The following is a selection from What Students Should Know and Be Able to Do in the Arts, from the National Standards for the Arts Education:
- Knowing and practicing the arts disciplines are fundamental to the healthy development of children's minds and spirits. That is why, in any civilization—ours included—the arts are inseparable from the very meaning of the term "education."
- The arts are worth studying simply because of what they are. Their impact cannot be denied. Throughout history, all the arts have served to connect our imaginations with the deepest questions of human existence: Who am I? What must I do? Where am I going? Studying responses to those questions through time and across cultures--as well as acquiring the tools and knowledge to create one's own responses--is essential not only to understanding life but to living it fully.
- The arts are used to achieve a multitude of human purposes: to present issues and ideas, to teach or persuade, to entertain, to decorate or please. Becoming literate in the arts helps students understand and do these things better.
- The arts are integral to every person's daily life. Our personal, social, economic, and cultural environments are shaped by the arts at every turn.
- There is ample evidence that the arts help students develop the attitudes, characteristics, and intellectual skills required to participate effectively in today's society and economy.

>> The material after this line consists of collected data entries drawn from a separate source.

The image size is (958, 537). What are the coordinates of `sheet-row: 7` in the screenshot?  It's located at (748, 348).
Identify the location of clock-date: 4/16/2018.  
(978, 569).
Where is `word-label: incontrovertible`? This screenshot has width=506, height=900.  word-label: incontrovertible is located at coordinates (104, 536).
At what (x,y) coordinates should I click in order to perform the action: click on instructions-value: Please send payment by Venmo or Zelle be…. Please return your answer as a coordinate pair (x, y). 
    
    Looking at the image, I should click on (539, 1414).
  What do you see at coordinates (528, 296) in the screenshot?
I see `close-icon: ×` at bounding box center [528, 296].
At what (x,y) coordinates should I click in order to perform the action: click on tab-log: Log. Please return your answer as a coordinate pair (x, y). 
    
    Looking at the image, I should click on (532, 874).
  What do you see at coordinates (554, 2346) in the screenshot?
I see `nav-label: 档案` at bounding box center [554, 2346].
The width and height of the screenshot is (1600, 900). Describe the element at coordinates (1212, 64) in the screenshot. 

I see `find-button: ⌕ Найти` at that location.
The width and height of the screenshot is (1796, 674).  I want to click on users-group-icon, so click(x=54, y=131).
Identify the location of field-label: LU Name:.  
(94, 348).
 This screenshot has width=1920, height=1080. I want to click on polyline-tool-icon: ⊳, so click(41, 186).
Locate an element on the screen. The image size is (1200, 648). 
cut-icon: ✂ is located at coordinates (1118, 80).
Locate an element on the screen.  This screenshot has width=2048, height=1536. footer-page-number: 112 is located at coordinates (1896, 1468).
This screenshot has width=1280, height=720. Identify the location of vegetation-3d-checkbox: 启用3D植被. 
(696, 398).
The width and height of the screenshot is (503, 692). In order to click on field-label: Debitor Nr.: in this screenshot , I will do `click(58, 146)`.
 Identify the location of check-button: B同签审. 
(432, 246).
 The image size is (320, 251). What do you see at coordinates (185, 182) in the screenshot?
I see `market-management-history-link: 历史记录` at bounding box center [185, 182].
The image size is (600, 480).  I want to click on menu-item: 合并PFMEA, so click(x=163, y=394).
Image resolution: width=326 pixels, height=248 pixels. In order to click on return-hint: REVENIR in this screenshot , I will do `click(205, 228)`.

The arts teach self-discipline, reinforce self-esteem, and foster the thinking skills and creativity so valued in the workplace. They teach the importance of teamwork and cooperation. They demonstrate the direct connection between study, hard work, and high levels of achievement.
- Arts education benefits the student because it cultivates the whole child, gradually building many kinds of literacy while developing intuition, reasoning, imagination, and dexterity into unique forms of expression and communication. By studying the arts, students stimulate their natural creativity and learn to develop it to meet the needs of a complex and competitive society. And, as study and competence in the arts reinforce one other, the joy of learning becomes real, tangible, and powerful.